そう。男の子ライオンは、こう思っていたんです。
――おおかみのおねえちゃん、なんで、そんなへんなものかぶってるの?
ぼぼぼぼぼ!
これは恥ずかしい。超恥ずかしい。
――そうです。女おおかみは不機嫌だったのではなく、穴があったら入りたい気分だったのです。

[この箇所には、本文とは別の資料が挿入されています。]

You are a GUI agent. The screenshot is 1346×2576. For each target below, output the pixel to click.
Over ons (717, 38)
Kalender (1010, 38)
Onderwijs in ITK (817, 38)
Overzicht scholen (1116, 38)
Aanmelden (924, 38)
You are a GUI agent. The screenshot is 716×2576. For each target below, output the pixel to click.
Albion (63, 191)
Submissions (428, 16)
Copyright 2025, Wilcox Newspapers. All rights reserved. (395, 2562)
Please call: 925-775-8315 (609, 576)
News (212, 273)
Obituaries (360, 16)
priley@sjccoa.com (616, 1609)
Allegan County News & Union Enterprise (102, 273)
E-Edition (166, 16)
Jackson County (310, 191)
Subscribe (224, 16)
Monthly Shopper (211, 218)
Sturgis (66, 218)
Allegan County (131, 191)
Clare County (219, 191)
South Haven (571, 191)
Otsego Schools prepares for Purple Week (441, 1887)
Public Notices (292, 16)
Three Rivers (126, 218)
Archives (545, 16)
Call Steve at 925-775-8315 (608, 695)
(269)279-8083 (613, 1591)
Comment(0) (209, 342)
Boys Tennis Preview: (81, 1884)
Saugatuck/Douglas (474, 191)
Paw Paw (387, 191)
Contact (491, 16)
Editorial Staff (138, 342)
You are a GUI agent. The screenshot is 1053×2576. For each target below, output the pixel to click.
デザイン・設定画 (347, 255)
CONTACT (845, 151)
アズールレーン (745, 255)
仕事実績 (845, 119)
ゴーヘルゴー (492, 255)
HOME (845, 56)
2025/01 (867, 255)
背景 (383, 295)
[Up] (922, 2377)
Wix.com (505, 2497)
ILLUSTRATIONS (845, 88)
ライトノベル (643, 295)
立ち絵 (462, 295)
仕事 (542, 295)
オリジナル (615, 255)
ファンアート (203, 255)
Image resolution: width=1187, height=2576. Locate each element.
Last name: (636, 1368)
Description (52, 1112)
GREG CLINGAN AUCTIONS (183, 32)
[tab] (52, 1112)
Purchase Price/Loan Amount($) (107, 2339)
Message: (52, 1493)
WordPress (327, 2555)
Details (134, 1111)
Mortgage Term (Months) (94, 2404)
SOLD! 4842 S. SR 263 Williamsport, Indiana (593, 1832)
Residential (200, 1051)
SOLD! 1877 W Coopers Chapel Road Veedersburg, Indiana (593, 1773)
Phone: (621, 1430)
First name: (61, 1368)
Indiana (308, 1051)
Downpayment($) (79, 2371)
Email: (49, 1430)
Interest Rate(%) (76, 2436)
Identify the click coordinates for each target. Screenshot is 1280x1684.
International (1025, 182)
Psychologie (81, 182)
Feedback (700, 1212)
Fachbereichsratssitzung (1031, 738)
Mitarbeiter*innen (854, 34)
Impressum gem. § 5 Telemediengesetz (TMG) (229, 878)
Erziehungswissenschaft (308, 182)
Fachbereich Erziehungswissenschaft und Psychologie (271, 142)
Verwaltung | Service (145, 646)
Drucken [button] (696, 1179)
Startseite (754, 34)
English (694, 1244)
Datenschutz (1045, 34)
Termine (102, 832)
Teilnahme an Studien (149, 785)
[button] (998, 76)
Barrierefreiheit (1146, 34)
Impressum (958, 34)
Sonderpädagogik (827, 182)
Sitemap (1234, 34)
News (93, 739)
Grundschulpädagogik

というわけで一行がうまのお母さんと男の子ライオンのお家である教会の屋根裏部屋に着いたときも。うまのお母さんがバンザイした女の子うさぎから、すぽっとワンピースを脱がせたときも。
「しばらく、これで我慢してね」
と男の子ライオンの茶色いお洋服を着せたときも。男の子の服とは言っても、きれいに洗濯されていて、お日様の匂いがするそれに、女の子うさぎがほっこりしているときも、ずーっと、『恥ずかしい、恥ずかしい、恥ずかしい……』と、ぐるぐるぐるぐる考え続けていたのです。
というわけで、次に女おおかみが正気に戻ったのは。
「レベッカ。ちょっと、レベッカ」
という少しいら立ったような、うまのお母さんの呼びかけでした。
「は? な、なに?」
「なに、じゃなく、ミートパイを作ってくれたんだろう? ちょうどお昼時だし、ちょっと手伝っておくれ。ガウェイン、お前は神父様とソフィアちゃんを呼んでおいで」
「ガオン!」
男の子ライオンは、任せて! と言わんばかりの勢いで、階段を下りていきました。
「さあ、ララちゃん。お昼の前にお仕事だよ。ララちゃんのワンピースを干すのを手伝ってくれるかい?」
「きっ!」
任せて! 女の子うさぎは、どんっと胸を叩きました。